Wednesday, June 24, 2015

30 Days in June: Day 23, O'Leno State Park and Old Bellamy Road

O'Leno Used to be "Keno"!
I have been working on my big list of favorite places I want to visit again before we move, but I have another list of places I never quite got around to seeing and always meant to. Yesterday, my photo buddy, Maralee helped bring me up to speed on a couple of Alachua County birding staples that I had managed to miss over the years. The first was O'Leno State Park, on the Santa Fe River. I had actually been to O'Leno once before for a butterfly count, but the year I was there the state was in the height of drought and there was almost no water. It was an entirely different experience, and I didn't walk any of the river trails, so this was like a first visit for me.

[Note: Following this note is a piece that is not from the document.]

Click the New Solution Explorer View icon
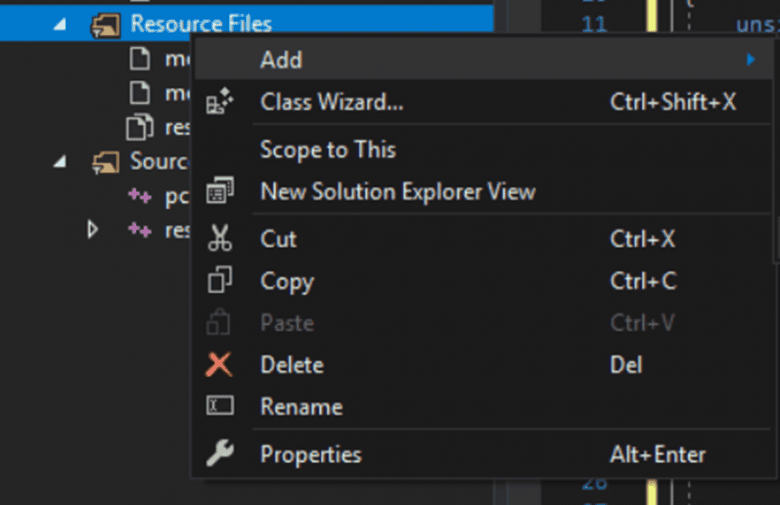Screen dimensions: 780x505 pos(219,191)
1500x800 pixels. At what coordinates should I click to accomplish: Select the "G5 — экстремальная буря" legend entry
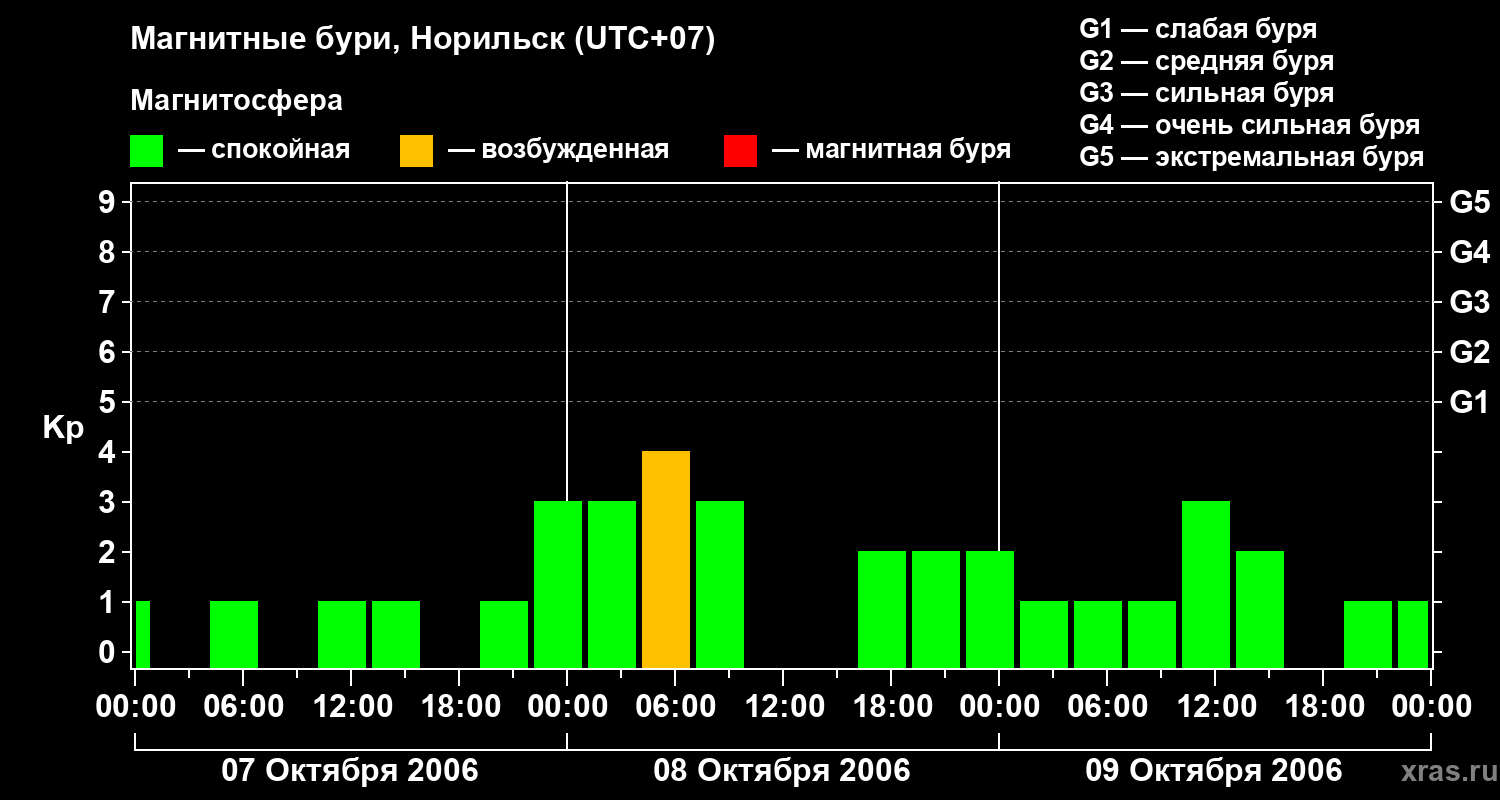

Suspension Bridge Over the Santa Fe
O'Leno is a CCC era park, one of the oldest in the Florida State Park system. The picnic pavilions and cabins are charming log and chert rock structures. You cross the river over a beautiful suspension bridge and walk down to the water on sturdy block steps with rock retention walls. The river is the border at that part of the county, so we tried to concentrate on the Alachua County side of the bridge so any bird sightings would count for me. In the end, it didn't matter, because the Yellow Throated Vireo called but stayed invisible, despite our best efforts to draw it out. O'Leno did turn out to be an excellent birding location, but I had already checked all the ones we saw off of my list: Red Eyed and White Eyed Vireo, Yellow Billed Cuckoo, Pileated Woodpecker, Red Bellied Woodpecker, Barred Owl, Cattle Egret. We were met in the parking lot by a very friendly deer that people have probably been feeding.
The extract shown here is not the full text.